A experiência foi única. Depois de levar uma coronhada de ad hominem nas costas, tentativas de altercações por parte das cobras e um pontapé dialético na canela (tudo um pouco rústico, pelo calor do debate, é claro), só faltou algum macaco xingar a minha mãe no meio do furdunço, mas acho que os papagaios da floresta fizeram esse favor. O importante é que eles me incentivaram, mesmo que de forma um pouco brusca, a sair da mata.

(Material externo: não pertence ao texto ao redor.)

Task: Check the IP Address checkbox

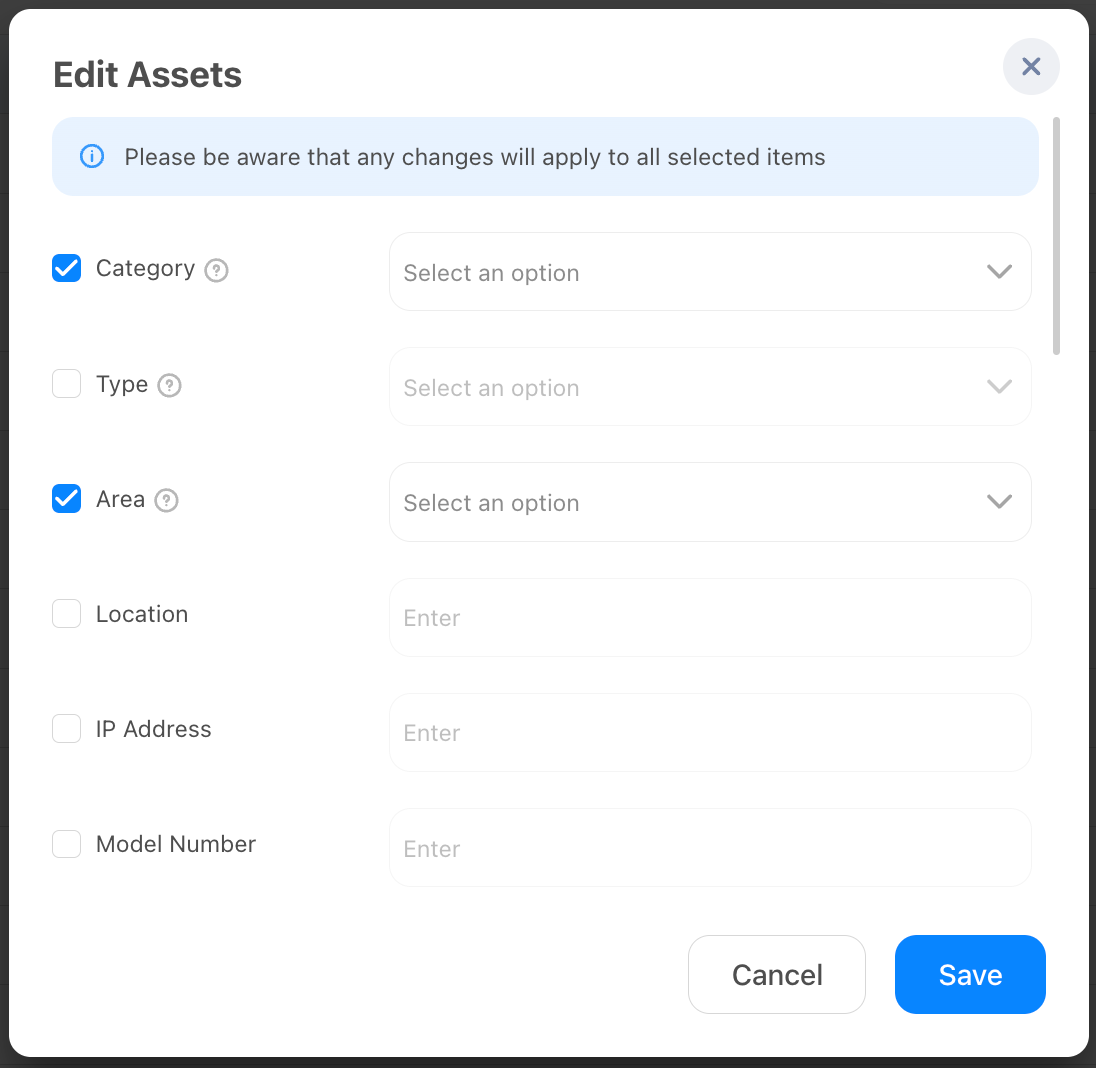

O estranho era que eu não esperava achar rastros civilizacionais tão cedo. Pois logo quando terminei o declive acabei me deparando com uma trilha de terra no meio de uma paisagem tropical, que era repleta de açaizeiros e palmeiras esvoaçantes pelo gramado. Por sorte, o Sol foi amenizado pelas nuvens.

“Saí do inferno para entrar do paraíso”, pensei igual alguém que ignora o fato de ter enfrentado o apocalipse durante uma hemorroida grave.

Sabe o golem que saiu rolando pela floresta igual um desgovernado? Pois é. Ele atingiu uma residência de madeira que estava do outro lado da trilha. E advinha? Sim.

Tinha pessoas olhando para os destroços na cena do crime. Recuei e fiquei ajoelhado numa moita na borda da mata.

E não eram seres humanos.

Na minha frente, eu via pela primeira vez outras raças além da humana fora da TV e dos livros de história.